Citing threats from union pickets, state grain inspectors are refusing to enter United Grain Corp.’s export facility at the Port of Vancouver, prompting the company to shut down the largest grain elevator on the West Coast. The latest development in the bitter, 17-month-long standoff between United Grain, and the International Longshore and Warehouse Union has triggered a new round of finger-pointing, with no solution in sight.
“For all practical purposes, we’re shut down,” Pat McCormick, spokesman for the Pacific Northwest Grain Handlers Association — whose membership includes United Grain — said Thursday.
It’s not the first time the company’s operation has experienced interruptions. And shippers may still use other grain terminals in the region. But the full stop of United Grain’s operation has prompted national and state agricultural and export interest groups to call on U.S. Secretary of Agriculture Tom Vilsack to restore inspections by directing federal personnel to take over the work.
The refusal of inspections by the Washington state Department of Agriculture creates “an extremely troubling precedent that will cause irreparable damage to the integrity and reliability of the nation’s … grain inspection system,” the groups wrote to Vilsack in a July 14 letter.
It’s unclear whether state inspections will restart or if federal checkups will be ordered. McCormick said United Grain is “pursuing all directions” to restore inspection services.

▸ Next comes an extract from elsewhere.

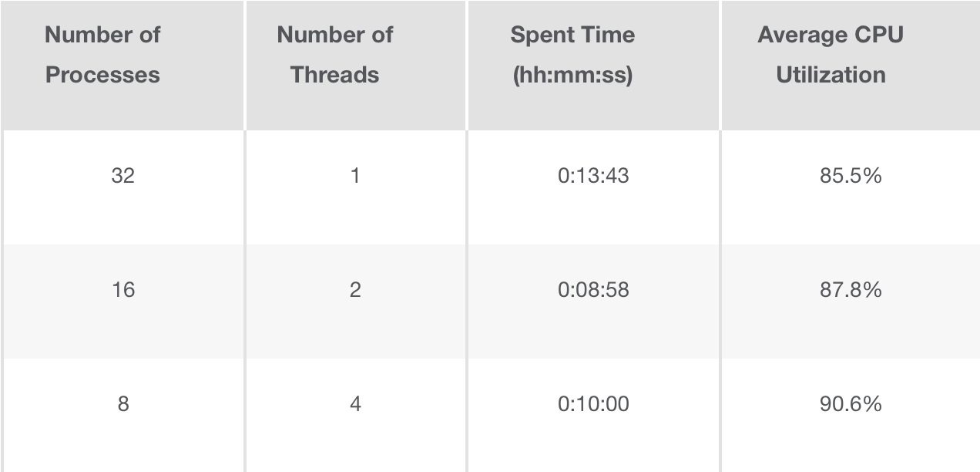Image resolution: width=980 pixels, height=472 pixels.
Task: Click divider between Spent Time and CPU headers
Action: pyautogui.click(x=720, y=65)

The complex situation involves multiple parties, including Washington Gov. Jay Inslee, United Grain, the Port of Vancouver, the Longshore union, state grain inspectors and others. And it underscores the tension over a labor contract dispute that intensified in February 2013, when United Grain locked out Longshore members.

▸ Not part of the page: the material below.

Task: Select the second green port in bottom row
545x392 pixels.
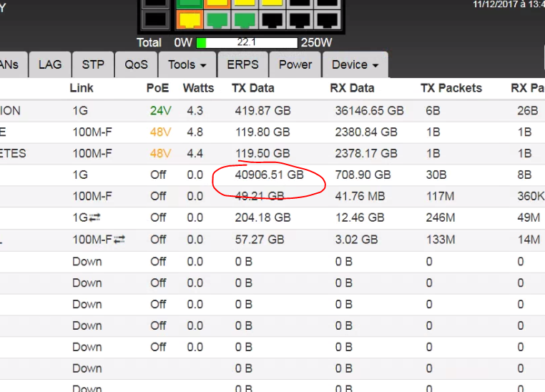Action: tap(243, 19)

Two essential arguments frame what amounts to a larger Northwest quarrel: To boost their competitiveness, the grain-terminal operators say they want a new contract that mirrors employer-friendly terms the Longshore union signed in February 2012 with Export Grain Terminal in Longview. The union says the demands by United Grain, Columbia Grain in Portland (where dockworkers were locked out in May 2013) and Louis Dreyfus Commodities — which operates facilities in Portland and Seattle — aim to break the union and hurt workers.
‘Greater risks’
A primary issue in the latest flap over grain inspections is Gov. Inslee’s decision in mid- to late-June to stop providing the State Patrol security escorts for state inspectors that he’d ordered last fall. The inspectors had said they were being intimidated and threatened by union picketers while trying to reach United Grain through a gate on the port’s east side.

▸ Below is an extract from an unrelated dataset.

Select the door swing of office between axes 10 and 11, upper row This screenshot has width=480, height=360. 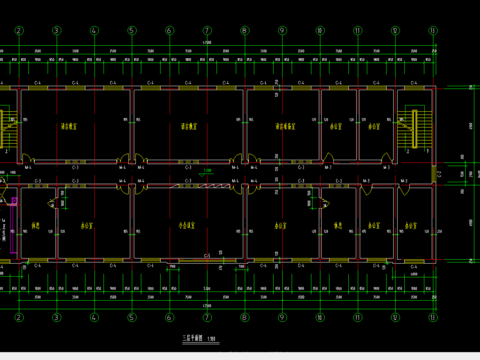pyautogui.click(x=328, y=157)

In an email to The Columbian Thursday, Jaime Smith, a spokeswoman for Inslee, said the governor originally authorized the security escorts to support inspections, in hopes it would give United Grain and the Longshore union time to negotiate an agreement. Smith said negotiations “during that eight months were unsuccessful, and it became increasingly clear that keeping (State Patrol) escorts in place was not resulting in productive negotiations as intended.”
Subsequently, Jason Ferrante, grain inspection program manager for the state Agriculture department, notified United Grain that inspections would end on July 7, in light of unacceptable safety risks. Union picketers’ behaviors have periodically escalated and “posed greater risks” to inspectors even with State Patrol officers on hand, Ferrante wrote to the company.
In response, United Grain and the Port of Vancouver sent separate letters critical of the state Agriculture department’s decision to no longer provide grain inspections. They argue there’s little or no evidence that it’s unsafe for state grain inspectors to do their work.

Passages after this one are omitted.